New research from the Texas A&M Health Science Center indicates that colonoscopy in a family medicine residency met or exceeded recommended quality standards set forth by the American Society for Gastrointestinal Endoscopy and was therefore, comparable to those of specialists.
In the U.S., relatively few primary care physicians perform colonoscopies, and only a fraction of family medicine residencies train residents to conduct colonoscopies, though trust in a primary care physician is associated with patients adhering to Colorectal Cancer (CRC) screening compliance. CRC usually results from malignant transformation of polyps, unwanted growths that over time, develop into cancerous cells. Approximately 28 million Americans are not up to date on colorectal screenings though CRC remains the second most common cause of cancer mortality for both men and women combined.
Through an innovative partnership between the Texas A&M College of Medicine’s family medicine residency program and the Texas A&M School of Public Health, with funding from the Cancer Prevention and Research Institute of Texas (CPRIT), increased access to affordable colonoscopies for underinsured or uninsured residents was made available while providing colonoscopy training to family medicine resident physicians. Targeting seven counties in central Texas, six of which are rural, a total of 1155 colonoscopies were performed over a 3-year period supervised by four board-certified family physicians. Polyps were discovered in 275 people and 11 cases of cancer were found, nine of which were rural residents.
CPRIT funding enabled the Texas A&M Family Medicine residency program to purchase equipment needed for training. The Texas A&M School of Public Health was responsible for grant administrative requirements and outreach to inform community members and health care providers about the available services. The partnership resulted in about 50 clinical partners who keep an eye out for patients who might need colorectal screenings. Over 200 community partners such as churches and social service agencies helped get the word out about the availability of the free colorectal screenings and bilingual community health workers were employed to provide culturally relevant community outreach and patient navigation services.

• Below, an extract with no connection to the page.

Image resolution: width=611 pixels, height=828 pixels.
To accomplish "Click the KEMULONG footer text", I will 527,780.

“Expanding Access to Colorectal Cancer Screening: Benchmarking Quality Indicators in a Primary Care Colonoscopy Program,” published this month in the Journal of the American Board of Family Medicine, reports quality indicators from colonoscopy procedures performed by family medicine physicians met or exceed the American Society for Gastrointestinal Endoscopy standards.
“It is our hope that this program will serve as a national model for reducing the incidence of colon cancer, as well as incorporating cancer prevention, screening and education into family medicine residency training programs,” said Dr. David McClellan, an assistant professor of family and community medicine in the Texas A&M College of Medicine and co-PI on the project.

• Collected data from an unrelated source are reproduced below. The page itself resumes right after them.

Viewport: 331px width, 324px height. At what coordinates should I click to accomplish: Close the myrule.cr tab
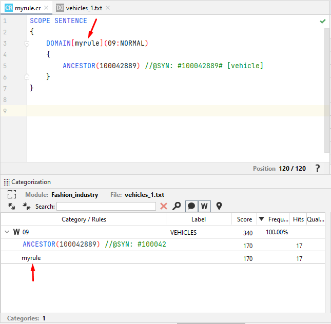[46, 8]
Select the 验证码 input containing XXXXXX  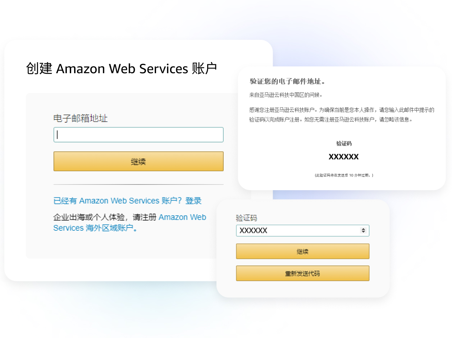point(303,230)
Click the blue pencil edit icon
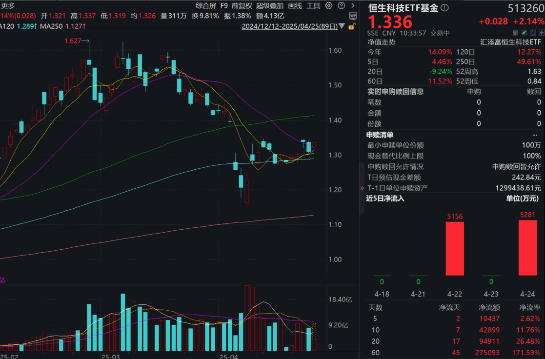545x359 pixels. (524, 32)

The Centers for Disease Control and Prevention estimate that CRC-related mortality can be reduced by 60 percent if age-eligible adults adhere to screening recommendations.

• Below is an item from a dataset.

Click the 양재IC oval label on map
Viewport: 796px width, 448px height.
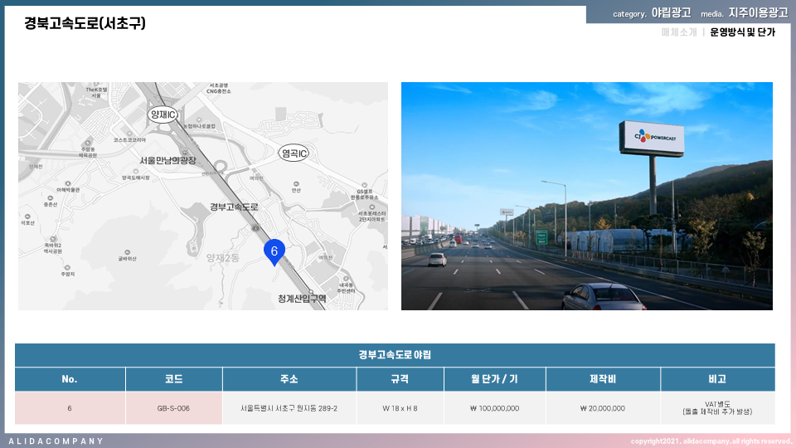(x=162, y=114)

“Since primary care physicians are more likely to practice in rural and less affluent areas than their specialist counterparts, training and equipping primary care physicians to perform colonoscopies should be explored as means of increasing colonoscopy capacity, especially among underserved populations,” said Dr. Jane Bolin, professor at the Texas A&M School of Public Health and co-PI on the project.
Other members of the Texas A&M research team include Ms. Chinedum Ojinnaka, Dr. Robert Pope, Dr. Katie Fuller Pekarek, Dr. Andrew Richardson, Ms. Janet Helduser, and Dr. Marcia Ory.